Data records:

_ _ _ _ _ _ _

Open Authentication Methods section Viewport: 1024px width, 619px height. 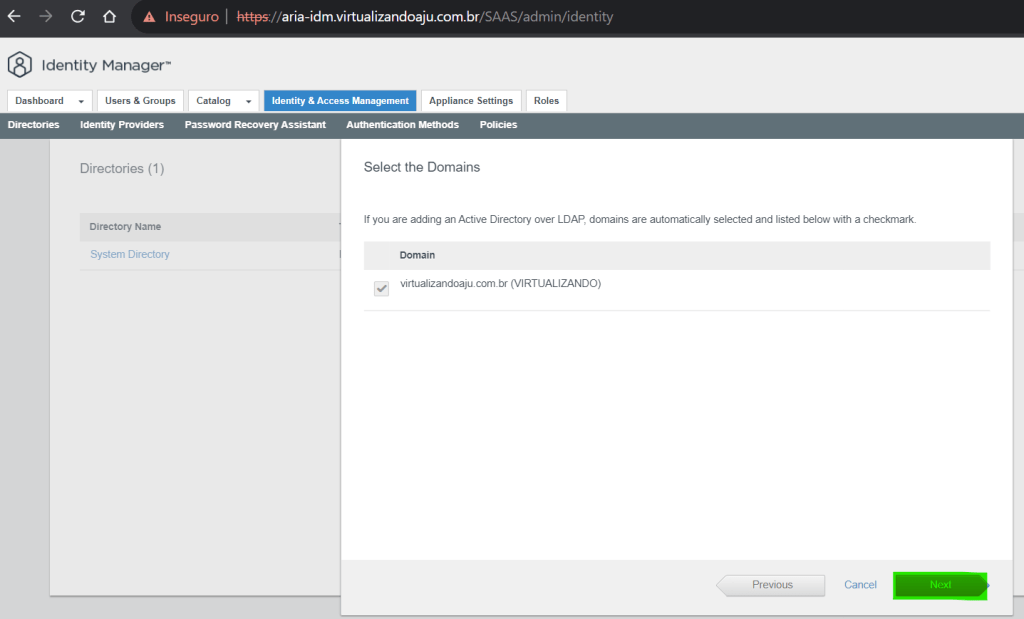point(402,125)
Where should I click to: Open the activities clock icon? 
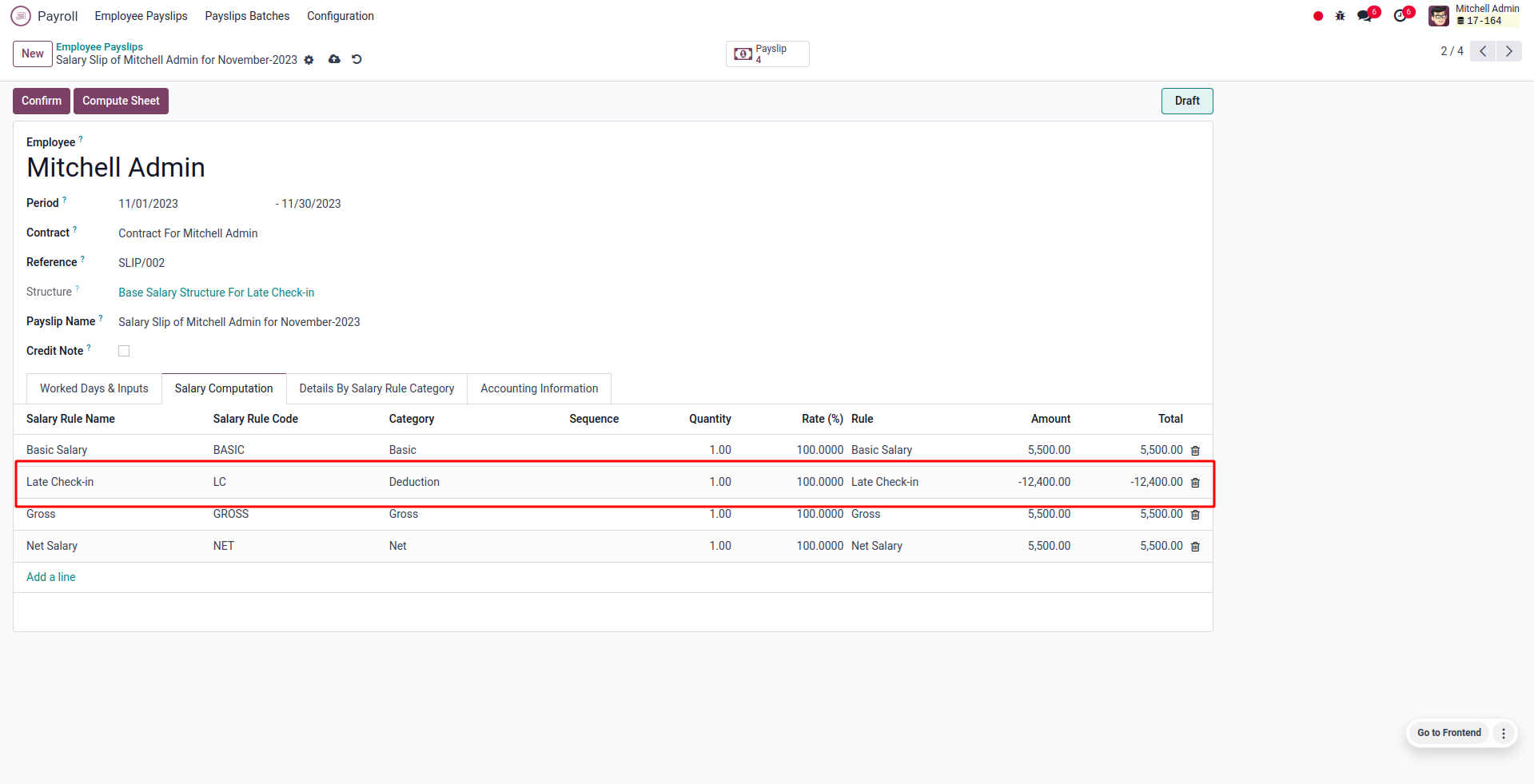[x=1400, y=16]
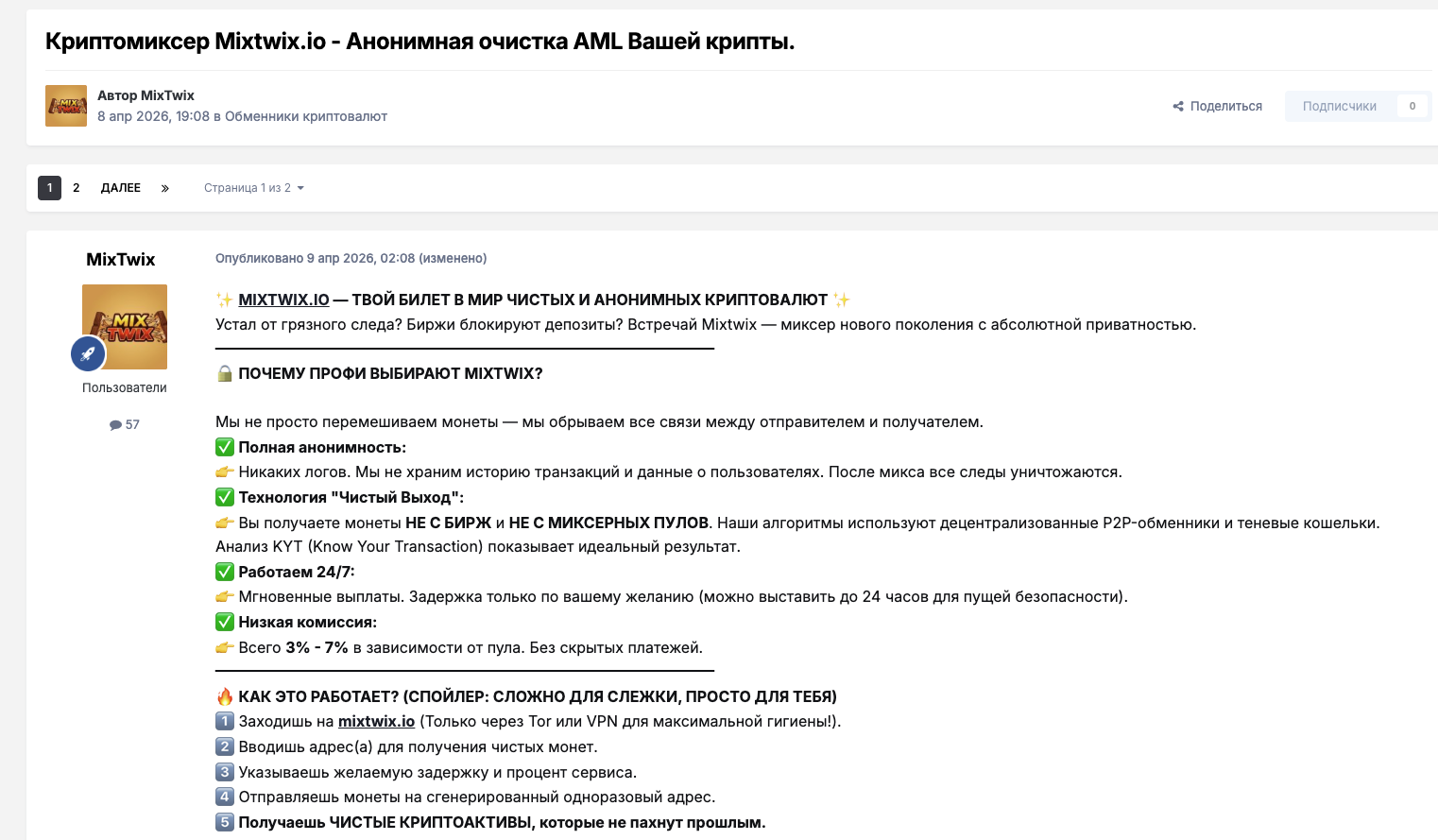Open the Обменники криптовалют forum category
The height and width of the screenshot is (840, 1438).
[x=306, y=116]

_ _ _ _ _ _ _

# INSTRUCTIONS FOR THE TASK
Without the pictures, transcribe the lines from the one containing "Where should I" through the end of the data, exactly and only those.

# RESULT OF THIS EXERCISE
Where should I click to: Open the activities clock icon? 
[x=1400, y=16]
Open the Обменники криптовалют forum category
The height and width of the screenshot is (840, 1438).
[x=306, y=116]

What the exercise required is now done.